CO TRZEBA ZROBIĆ
a. Wypisz z tekstu o fotelu pasażera każdy czasownik w pierwszej osobie liczby pojedynczej czasu przeszłego.
b. Ile według tekstu o fotelu pasażera kosztują w ASO spineczki, których zabrakło w fotelu?

TEKST ŹRÓDŁOWY
╭──

Gdy przychodzą długie ciemne wieczory zaczyna mi się nudzić i tak z nudów i w sumie mając farta ustrzeliłem fotel pasażera w kolorze ... no nie zupełnie jak się okazało po rozłożeniu fotela na czynniki pierwsze ale ni cholery nie widać różnicy w kolorach.
mniejsza z tym.
Fotel w aucie wyglądał tak:

Potem jakie było moje zdziwienie gdy rozebrałem go pierwszy raz od czasu kiedy był u tapicera. Co zobaczyłem ! :


Lekko mnie zamurowało

Na drugim foto widać miejsce na specjalne spineczki, które w aso kosztują 2.80zł wiec czy to tak trudno było je zamontować :(
potem najtrudniejszy etap prac czyli odczepienie materiału od gąbki. O ile ori klamerki BMW poddają sie po paru epitetach i rozwiązaniach siłowych to te które zamontował tapicer musiałem potraktować z większą siłą.

╰──

PODANE DANE
╭──

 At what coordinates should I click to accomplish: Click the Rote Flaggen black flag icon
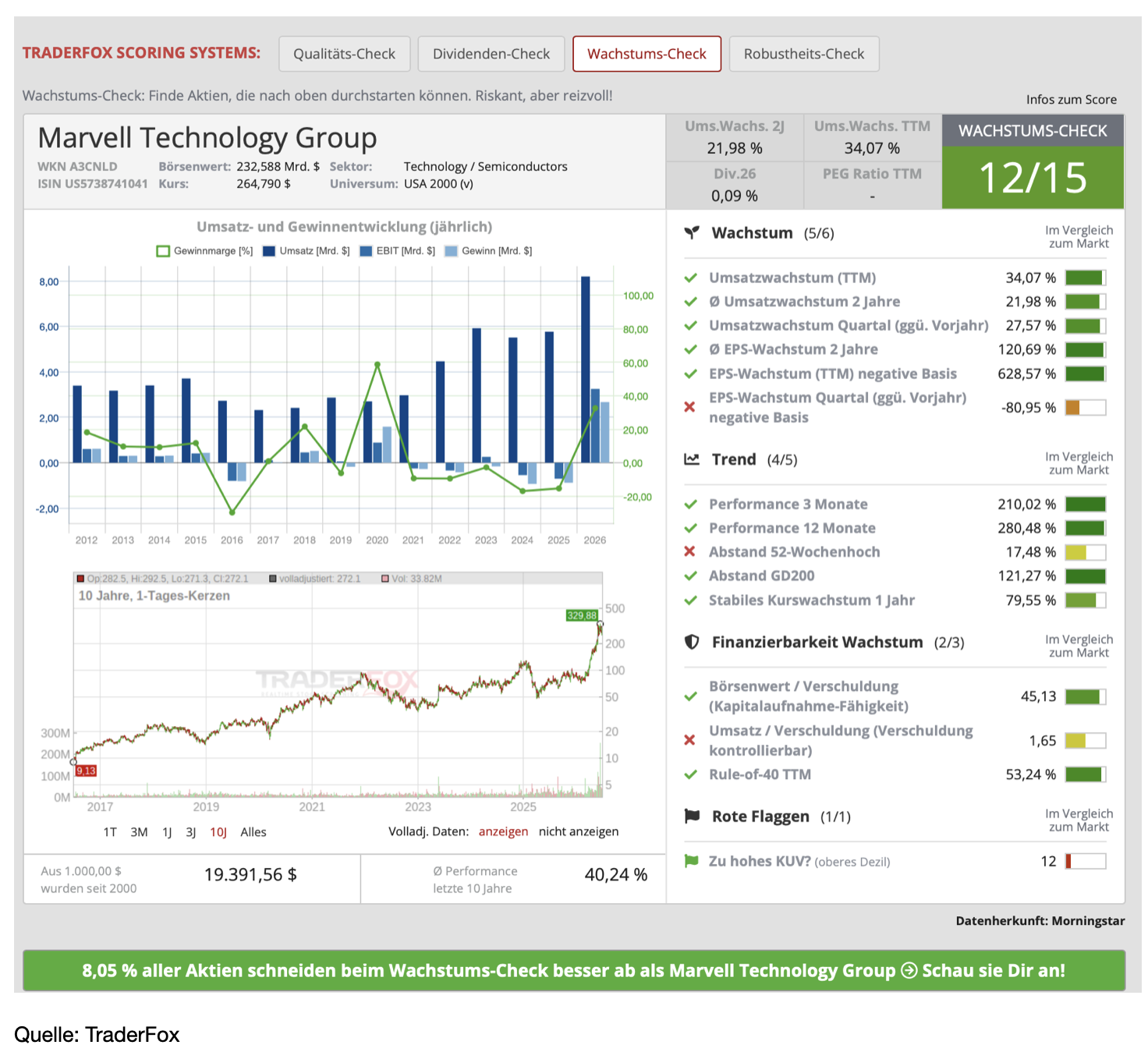[x=691, y=816]
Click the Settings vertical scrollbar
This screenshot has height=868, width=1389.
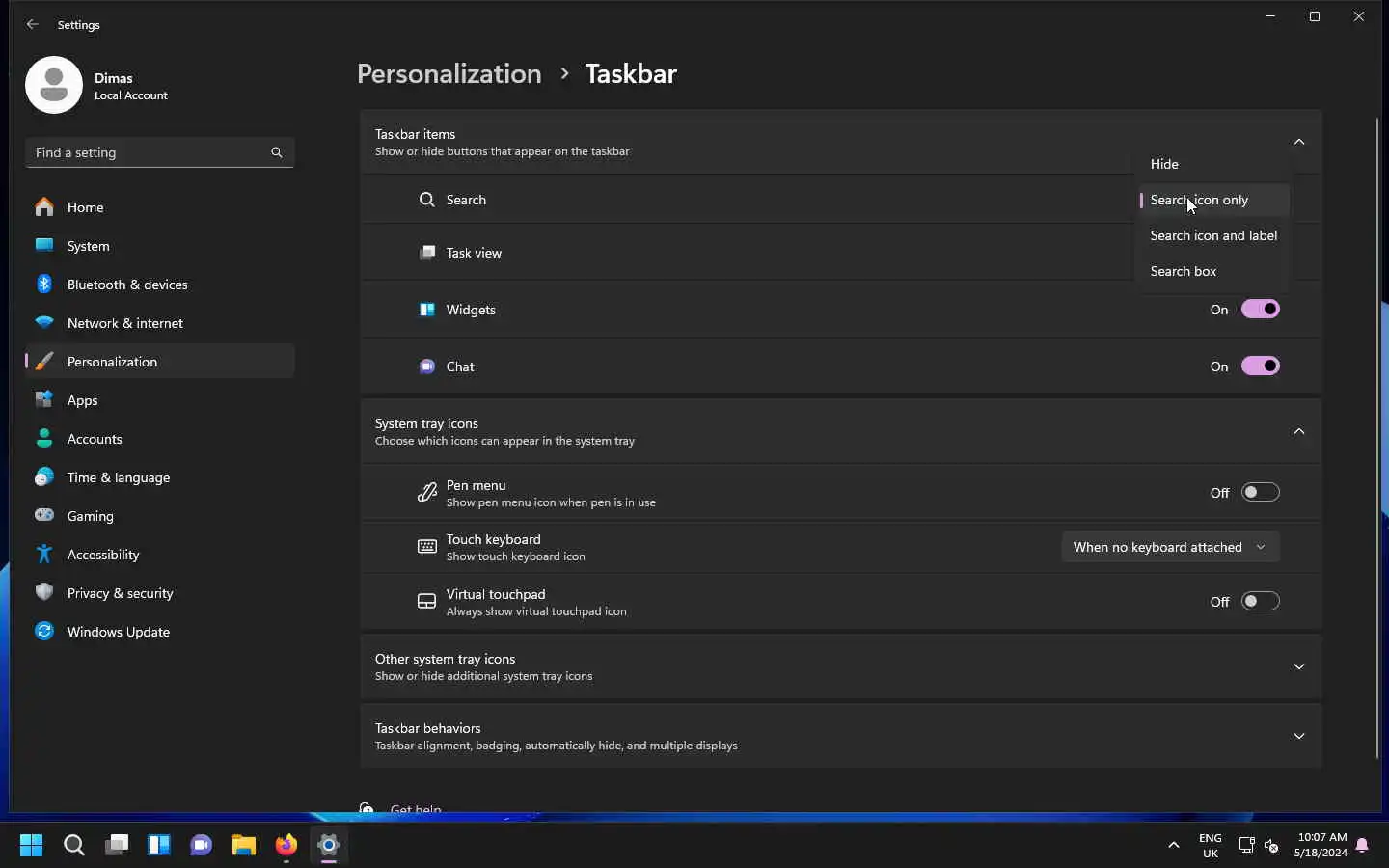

╰──

ODPOWIEDZI DO ZADAŃ
a. ustrzeliłem, rozebrałem, zobaczyłem, musiałem

b. 2,80 zł